| First Author | Angeli V | Year | 2004 |
| Journal | Immunity | Volume | 21 |
| Issue | 4 | Pages | 561-74 |
| PubMed ID | 15485633 | Mgi Jnum | J:93917 |
| Mgi Id | MGI:3510266 | Doi | 10.1016/j.immuni.2004.09.003 |
| Citation | Angeli V, et al. (2004) Dyslipidemia associated with atherosclerotic disease systemically alters dendritic cell mobilization. Immunity 21(4):561-74 |
| abstractText | High LDL and/or low HDL are risk factors for atherosclerosis and are also a common clinical feature in systemic lupus erythematosus, rheumatoid arthritis, and psoriasis. Here, we show that changes in lipid profiles that reflect atherosclerotic disease led to activation of skin murine dendritic cells (DCs) locally, promoted dermal inflammation, and induced lymph node hypertrophy.
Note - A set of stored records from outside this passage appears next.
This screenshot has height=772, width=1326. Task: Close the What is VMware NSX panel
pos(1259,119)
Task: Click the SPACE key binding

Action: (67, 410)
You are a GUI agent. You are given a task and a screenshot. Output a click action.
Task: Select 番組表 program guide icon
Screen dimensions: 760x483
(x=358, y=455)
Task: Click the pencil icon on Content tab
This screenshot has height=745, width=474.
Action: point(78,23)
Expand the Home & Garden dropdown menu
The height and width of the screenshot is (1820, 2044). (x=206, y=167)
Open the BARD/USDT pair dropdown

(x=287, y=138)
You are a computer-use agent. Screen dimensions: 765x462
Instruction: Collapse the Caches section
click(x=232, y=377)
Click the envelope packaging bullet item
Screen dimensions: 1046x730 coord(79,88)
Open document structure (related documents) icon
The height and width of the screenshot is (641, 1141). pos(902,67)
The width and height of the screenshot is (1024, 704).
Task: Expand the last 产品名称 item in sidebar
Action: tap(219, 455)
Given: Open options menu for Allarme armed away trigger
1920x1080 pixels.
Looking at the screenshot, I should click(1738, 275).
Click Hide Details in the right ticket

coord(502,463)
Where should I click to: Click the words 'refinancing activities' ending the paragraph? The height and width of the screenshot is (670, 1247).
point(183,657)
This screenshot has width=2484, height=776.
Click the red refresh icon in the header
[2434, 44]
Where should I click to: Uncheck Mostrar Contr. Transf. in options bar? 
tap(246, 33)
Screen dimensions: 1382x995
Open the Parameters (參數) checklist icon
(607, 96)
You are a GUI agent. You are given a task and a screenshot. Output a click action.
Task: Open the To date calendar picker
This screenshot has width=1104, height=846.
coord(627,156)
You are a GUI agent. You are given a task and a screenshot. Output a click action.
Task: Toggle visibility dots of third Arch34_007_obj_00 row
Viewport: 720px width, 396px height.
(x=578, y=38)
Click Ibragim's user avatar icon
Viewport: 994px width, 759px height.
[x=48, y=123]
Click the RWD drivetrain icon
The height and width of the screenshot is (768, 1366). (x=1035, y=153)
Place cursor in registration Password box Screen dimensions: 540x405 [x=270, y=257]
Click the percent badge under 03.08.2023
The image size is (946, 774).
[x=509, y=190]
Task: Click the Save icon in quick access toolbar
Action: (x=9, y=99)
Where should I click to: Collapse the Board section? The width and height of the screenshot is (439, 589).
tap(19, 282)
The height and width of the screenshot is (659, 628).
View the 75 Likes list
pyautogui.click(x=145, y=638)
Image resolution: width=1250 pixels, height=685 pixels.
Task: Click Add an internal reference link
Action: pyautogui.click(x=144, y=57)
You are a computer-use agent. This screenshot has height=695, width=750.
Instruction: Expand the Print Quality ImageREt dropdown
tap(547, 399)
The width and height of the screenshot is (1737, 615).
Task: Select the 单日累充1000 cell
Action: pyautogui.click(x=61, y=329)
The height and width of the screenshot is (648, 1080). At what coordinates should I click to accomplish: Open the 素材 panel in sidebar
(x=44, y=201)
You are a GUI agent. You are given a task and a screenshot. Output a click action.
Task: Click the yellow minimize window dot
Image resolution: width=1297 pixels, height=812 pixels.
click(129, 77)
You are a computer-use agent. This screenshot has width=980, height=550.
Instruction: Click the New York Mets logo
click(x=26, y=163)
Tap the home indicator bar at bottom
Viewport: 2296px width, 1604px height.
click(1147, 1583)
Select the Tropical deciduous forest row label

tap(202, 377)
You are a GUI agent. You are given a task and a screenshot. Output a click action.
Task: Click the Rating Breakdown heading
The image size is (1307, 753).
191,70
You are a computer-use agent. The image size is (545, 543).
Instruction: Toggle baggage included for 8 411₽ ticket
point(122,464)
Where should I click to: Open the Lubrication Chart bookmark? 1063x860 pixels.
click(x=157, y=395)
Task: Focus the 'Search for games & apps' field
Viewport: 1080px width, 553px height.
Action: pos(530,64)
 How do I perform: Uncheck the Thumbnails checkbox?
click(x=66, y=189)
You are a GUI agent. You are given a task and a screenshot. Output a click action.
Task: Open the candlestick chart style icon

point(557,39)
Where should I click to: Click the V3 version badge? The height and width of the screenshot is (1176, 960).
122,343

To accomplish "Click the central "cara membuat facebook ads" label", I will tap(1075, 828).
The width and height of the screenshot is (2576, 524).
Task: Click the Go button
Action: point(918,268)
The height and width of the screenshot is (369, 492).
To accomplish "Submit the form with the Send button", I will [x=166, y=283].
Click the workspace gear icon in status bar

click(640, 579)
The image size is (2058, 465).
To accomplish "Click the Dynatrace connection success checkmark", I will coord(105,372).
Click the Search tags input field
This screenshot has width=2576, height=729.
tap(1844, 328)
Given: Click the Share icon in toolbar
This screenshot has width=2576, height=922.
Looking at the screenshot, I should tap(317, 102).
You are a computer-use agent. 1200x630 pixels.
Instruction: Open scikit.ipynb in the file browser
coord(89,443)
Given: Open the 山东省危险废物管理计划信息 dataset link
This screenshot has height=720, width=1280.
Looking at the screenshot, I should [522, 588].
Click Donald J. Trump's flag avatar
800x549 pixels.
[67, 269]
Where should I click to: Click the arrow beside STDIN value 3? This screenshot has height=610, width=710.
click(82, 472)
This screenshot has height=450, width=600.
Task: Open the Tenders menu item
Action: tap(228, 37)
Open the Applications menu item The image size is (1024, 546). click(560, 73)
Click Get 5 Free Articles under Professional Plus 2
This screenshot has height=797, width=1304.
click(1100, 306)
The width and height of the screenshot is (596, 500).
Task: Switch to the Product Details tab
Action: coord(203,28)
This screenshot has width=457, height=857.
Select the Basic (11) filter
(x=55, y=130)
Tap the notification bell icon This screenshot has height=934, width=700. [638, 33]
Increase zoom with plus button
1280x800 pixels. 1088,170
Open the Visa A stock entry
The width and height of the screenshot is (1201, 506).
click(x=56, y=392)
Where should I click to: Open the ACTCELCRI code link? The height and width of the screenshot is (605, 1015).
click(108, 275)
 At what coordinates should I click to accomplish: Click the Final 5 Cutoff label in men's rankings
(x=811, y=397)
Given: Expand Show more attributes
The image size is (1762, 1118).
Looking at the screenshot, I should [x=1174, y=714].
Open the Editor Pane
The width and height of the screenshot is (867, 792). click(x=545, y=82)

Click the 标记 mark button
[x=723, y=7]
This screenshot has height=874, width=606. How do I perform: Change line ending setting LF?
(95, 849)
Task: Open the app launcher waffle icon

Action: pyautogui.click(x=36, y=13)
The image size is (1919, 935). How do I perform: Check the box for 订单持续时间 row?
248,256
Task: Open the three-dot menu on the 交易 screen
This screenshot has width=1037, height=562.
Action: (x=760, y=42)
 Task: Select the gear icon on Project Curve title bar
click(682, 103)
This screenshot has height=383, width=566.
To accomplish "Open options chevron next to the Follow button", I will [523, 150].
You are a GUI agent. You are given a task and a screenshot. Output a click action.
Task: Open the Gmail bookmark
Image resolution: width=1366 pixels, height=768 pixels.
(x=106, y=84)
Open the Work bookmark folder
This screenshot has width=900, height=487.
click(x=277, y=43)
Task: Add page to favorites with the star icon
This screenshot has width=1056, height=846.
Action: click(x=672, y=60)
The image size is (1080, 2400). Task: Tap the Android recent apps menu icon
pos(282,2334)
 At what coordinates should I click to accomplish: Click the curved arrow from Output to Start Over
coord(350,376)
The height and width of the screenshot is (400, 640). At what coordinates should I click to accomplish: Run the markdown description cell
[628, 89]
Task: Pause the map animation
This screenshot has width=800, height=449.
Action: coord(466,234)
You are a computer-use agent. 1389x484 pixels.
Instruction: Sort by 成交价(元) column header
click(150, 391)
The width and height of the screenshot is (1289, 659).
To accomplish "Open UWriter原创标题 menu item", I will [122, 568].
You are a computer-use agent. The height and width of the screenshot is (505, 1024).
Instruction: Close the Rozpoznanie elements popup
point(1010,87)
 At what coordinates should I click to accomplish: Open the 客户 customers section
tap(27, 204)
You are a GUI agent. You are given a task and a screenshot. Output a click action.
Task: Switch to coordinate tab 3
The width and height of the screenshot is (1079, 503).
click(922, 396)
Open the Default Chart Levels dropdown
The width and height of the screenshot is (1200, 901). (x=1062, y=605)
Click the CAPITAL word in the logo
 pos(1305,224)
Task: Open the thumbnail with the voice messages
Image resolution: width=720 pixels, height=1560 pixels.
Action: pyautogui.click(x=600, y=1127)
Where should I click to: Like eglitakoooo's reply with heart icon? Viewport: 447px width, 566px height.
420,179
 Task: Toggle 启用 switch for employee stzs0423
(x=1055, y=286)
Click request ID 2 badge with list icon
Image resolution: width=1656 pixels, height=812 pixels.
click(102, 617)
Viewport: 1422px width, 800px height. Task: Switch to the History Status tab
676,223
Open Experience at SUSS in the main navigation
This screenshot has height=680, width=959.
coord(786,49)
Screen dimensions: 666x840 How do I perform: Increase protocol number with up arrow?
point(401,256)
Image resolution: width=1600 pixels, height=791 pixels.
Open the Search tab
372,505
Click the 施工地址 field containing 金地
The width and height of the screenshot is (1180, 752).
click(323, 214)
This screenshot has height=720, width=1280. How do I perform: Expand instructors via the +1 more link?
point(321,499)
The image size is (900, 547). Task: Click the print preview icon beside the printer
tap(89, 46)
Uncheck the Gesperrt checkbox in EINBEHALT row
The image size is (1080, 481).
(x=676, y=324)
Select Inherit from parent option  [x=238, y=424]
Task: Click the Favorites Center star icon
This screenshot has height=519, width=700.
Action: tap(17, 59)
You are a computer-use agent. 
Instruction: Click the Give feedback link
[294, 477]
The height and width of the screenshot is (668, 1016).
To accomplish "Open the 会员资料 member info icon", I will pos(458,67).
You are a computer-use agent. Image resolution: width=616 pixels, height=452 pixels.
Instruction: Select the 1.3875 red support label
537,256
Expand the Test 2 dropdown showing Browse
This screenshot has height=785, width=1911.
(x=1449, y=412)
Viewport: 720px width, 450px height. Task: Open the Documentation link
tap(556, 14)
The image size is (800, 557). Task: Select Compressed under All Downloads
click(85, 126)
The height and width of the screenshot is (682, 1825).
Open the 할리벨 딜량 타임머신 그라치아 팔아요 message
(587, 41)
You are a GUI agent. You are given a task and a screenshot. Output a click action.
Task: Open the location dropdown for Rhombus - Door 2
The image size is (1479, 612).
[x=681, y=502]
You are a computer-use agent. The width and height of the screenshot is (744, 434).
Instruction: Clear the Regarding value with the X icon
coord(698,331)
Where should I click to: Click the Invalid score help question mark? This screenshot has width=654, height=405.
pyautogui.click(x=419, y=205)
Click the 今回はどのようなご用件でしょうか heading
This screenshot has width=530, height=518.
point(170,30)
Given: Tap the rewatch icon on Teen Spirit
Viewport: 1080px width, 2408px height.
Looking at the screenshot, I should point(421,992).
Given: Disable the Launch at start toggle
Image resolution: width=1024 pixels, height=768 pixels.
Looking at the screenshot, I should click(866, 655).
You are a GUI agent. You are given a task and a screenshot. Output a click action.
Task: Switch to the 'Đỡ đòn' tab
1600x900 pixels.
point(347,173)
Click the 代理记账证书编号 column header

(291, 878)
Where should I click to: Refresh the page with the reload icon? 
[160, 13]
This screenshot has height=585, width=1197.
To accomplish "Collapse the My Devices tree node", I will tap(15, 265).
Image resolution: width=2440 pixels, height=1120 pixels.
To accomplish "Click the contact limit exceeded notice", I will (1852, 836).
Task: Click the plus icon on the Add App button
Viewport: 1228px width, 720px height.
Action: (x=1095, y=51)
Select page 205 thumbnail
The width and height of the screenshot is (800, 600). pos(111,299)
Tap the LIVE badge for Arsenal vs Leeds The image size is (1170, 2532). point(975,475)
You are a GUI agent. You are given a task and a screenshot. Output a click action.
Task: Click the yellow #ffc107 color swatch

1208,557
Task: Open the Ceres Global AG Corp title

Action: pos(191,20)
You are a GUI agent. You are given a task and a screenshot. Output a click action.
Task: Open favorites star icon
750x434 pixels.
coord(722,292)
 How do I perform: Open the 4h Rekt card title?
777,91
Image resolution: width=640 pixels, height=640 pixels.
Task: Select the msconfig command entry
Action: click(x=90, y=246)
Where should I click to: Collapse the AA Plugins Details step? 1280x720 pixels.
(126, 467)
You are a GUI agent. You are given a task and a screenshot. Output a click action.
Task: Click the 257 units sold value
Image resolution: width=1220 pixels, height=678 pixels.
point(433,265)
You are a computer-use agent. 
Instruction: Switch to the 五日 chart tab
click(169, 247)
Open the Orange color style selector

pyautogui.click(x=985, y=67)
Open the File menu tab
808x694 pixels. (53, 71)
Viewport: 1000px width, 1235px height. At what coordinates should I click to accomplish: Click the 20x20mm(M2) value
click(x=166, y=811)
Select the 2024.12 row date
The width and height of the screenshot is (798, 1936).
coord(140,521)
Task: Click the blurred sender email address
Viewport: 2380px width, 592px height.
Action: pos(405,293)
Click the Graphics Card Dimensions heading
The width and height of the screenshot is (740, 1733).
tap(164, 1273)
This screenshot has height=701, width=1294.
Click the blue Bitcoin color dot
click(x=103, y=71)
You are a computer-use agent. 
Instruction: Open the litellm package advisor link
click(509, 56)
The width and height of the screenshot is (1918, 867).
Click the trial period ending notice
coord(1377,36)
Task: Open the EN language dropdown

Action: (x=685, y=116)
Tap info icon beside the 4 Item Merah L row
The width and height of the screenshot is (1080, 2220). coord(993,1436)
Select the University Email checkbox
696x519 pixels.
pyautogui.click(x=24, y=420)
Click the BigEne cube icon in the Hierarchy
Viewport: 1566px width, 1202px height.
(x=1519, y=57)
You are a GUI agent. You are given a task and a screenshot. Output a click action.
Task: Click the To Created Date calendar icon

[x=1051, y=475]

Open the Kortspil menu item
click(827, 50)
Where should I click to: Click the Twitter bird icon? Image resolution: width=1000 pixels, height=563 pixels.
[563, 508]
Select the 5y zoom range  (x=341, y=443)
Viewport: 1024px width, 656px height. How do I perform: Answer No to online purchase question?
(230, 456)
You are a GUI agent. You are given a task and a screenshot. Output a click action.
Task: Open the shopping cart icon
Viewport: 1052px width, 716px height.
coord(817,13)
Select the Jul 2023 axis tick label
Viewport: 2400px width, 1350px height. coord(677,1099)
Paradoxically, DC migration to lymph nodes was impaired, suppressing immunologic priming. Impaired migration resulted from inhibitory signals generated by platelet-activating factor (PAF) or oxidized LDL that acts as a PAF mimetic. Normal DC migration and priming was restored by HDL or HDL-associated PAF acetylhydrolase (PAFAH), which mediates inactivation of PAF and oxidized LDL. Thus, atherosclerotic changes can sequester activated DCs in the periphery where they may aggravate local inflammation even as they poorly carry out functions that require their migration to lymph nodes. In this context, HDL and PAFAH maintain a normally functional DC compartment. |